EXERCISE INSTRUCTIONS ::
Could you rewrite the rows from the line that contains "Locate an element on the screen. This" through the line that contains "Image resolution: width=897", swapping "Where is" for "Locate" and leaving everything else untouched?

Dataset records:

------------------------------------------------------------------------

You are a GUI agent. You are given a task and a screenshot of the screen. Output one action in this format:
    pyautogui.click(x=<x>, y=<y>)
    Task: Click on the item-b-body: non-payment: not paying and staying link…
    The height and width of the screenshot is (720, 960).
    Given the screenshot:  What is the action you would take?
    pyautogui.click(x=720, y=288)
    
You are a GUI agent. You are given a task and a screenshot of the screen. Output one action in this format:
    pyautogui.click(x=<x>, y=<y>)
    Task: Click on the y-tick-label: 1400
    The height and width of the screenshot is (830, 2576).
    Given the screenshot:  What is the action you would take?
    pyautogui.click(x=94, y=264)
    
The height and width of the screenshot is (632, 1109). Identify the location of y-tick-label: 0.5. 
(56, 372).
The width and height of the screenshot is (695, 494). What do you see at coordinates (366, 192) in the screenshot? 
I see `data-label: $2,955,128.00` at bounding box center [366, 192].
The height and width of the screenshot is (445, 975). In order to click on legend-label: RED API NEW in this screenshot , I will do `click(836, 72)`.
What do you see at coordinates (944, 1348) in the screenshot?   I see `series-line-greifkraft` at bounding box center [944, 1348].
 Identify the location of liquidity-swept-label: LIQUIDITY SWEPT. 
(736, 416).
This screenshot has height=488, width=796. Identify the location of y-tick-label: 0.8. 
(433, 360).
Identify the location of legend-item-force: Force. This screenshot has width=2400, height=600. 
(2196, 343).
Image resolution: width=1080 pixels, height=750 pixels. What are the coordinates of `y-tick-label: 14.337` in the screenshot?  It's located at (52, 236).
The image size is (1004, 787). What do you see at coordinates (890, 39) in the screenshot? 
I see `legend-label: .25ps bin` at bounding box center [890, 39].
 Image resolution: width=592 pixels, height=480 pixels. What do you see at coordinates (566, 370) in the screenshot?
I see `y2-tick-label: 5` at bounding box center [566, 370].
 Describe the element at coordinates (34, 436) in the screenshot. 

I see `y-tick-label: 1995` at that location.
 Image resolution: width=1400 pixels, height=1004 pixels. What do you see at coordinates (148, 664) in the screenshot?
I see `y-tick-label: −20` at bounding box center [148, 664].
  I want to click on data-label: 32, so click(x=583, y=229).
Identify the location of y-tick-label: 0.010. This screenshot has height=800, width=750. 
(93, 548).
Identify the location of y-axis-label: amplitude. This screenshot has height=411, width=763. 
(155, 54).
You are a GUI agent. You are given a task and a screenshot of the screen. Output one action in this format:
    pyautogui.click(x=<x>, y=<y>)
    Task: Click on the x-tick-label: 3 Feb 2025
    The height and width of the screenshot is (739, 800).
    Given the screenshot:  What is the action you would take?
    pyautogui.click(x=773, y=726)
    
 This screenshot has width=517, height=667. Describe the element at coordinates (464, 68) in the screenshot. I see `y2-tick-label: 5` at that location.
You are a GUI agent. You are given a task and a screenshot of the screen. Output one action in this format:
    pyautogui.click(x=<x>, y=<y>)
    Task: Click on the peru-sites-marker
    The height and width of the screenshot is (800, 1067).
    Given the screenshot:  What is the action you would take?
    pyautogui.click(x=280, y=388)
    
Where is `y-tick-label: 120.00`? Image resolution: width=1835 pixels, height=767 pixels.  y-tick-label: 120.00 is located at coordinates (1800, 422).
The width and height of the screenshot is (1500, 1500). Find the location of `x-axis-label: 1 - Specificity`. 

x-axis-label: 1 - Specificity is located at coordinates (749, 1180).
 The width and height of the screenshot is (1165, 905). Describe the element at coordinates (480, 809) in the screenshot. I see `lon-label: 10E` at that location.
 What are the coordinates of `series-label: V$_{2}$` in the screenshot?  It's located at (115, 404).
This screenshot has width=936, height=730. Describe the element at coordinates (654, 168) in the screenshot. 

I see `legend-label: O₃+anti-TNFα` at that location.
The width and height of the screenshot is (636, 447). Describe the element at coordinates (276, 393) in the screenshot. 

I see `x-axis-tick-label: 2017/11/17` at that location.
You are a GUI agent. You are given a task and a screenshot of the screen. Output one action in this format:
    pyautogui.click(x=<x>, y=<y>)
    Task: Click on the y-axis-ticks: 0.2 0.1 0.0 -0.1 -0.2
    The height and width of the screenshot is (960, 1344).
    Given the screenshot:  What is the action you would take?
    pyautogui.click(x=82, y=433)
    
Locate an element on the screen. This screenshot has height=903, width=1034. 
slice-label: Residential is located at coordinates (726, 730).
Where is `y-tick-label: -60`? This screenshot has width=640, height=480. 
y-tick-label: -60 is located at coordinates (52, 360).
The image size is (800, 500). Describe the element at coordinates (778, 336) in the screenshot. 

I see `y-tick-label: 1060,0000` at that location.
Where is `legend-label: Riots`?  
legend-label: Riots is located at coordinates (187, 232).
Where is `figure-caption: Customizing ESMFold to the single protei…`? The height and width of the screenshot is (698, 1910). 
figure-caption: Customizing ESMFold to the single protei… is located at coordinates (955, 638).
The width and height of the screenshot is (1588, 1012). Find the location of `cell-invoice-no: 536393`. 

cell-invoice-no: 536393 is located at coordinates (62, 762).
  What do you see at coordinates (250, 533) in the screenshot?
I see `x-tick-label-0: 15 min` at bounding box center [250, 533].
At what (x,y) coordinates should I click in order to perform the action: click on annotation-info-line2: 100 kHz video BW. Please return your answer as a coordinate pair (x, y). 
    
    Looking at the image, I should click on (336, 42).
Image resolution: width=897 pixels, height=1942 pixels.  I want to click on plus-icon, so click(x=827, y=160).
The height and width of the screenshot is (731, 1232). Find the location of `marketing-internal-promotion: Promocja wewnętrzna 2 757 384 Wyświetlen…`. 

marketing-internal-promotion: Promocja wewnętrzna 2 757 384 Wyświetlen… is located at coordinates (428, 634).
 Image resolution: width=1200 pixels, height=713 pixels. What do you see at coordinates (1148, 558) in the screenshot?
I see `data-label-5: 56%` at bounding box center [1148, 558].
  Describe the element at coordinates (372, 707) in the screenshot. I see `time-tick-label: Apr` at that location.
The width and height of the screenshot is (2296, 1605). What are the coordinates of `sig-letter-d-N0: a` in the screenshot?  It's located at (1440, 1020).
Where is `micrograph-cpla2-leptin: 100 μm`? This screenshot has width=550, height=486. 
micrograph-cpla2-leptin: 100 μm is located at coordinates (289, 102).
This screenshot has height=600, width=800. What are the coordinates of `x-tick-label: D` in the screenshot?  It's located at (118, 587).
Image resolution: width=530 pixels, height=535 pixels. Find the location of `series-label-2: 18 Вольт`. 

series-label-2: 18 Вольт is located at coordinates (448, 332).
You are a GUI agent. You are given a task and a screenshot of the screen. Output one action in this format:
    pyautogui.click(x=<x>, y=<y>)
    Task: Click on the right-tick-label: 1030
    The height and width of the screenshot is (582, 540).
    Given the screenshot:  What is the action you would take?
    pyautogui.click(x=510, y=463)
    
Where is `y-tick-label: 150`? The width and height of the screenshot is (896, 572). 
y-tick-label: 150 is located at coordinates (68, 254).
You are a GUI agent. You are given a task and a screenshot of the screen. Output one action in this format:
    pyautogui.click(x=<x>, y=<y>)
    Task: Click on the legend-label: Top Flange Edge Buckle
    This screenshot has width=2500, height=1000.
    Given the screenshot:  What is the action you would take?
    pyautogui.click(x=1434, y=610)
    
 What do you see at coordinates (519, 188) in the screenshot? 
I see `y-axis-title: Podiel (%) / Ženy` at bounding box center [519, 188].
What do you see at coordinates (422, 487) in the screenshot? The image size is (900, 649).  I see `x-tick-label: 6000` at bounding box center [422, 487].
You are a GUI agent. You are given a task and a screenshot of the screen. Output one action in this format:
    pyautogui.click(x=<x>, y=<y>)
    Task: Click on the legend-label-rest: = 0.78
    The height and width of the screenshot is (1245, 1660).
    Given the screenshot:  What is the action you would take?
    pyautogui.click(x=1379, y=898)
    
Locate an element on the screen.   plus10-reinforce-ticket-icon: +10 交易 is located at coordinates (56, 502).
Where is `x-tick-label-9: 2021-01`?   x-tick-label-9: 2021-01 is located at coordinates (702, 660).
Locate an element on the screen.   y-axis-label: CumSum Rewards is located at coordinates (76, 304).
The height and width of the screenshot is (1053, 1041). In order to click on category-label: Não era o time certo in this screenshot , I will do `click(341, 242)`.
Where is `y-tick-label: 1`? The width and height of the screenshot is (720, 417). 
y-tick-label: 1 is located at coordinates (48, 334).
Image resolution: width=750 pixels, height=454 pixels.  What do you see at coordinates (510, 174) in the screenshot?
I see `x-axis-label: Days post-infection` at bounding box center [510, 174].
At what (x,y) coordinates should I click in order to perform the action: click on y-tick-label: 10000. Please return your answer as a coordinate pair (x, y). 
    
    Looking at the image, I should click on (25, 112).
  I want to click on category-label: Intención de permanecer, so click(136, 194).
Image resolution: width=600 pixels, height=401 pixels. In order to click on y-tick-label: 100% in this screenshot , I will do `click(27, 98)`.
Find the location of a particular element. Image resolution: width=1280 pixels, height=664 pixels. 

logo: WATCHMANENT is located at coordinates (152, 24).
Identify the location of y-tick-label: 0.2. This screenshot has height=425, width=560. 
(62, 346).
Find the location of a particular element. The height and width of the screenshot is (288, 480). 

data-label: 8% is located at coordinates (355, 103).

------------------------------------------------------------------------

RESULT OF THE EXERCISE ::
Locate an element on the screen. This screenshot has height=903, width=1034. 
slice-label: Residential is located at coordinates (726, 730).
Locate `y-tick-label: -60`? This screenshot has width=640, height=480. 
y-tick-label: -60 is located at coordinates (52, 360).
The image size is (800, 500). Describe the element at coordinates (778, 336) in the screenshot. 

I see `y-tick-label: 1060,0000` at that location.
Locate `legend-label: Riots`?  
legend-label: Riots is located at coordinates (187, 232).
Locate `figure-caption: Customizing ESMFold to the single protei…`? The height and width of the screenshot is (698, 1910). 
figure-caption: Customizing ESMFold to the single protei… is located at coordinates (955, 638).
The width and height of the screenshot is (1588, 1012). Find the location of `cell-invoice-no: 536393`. 

cell-invoice-no: 536393 is located at coordinates (62, 762).
  What do you see at coordinates (250, 533) in the screenshot?
I see `x-tick-label-0: 15 min` at bounding box center [250, 533].
At what (x,y) coordinates should I click in order to perform the action: click on annotation-info-line2: 100 kHz video BW. Please return your answer as a coordinate pair (x, y). 
    
    Looking at the image, I should click on (336, 42).
Image resolution: width=897 pixels, height=1942 pixels.  I want to click on plus-icon, so click(x=827, y=160).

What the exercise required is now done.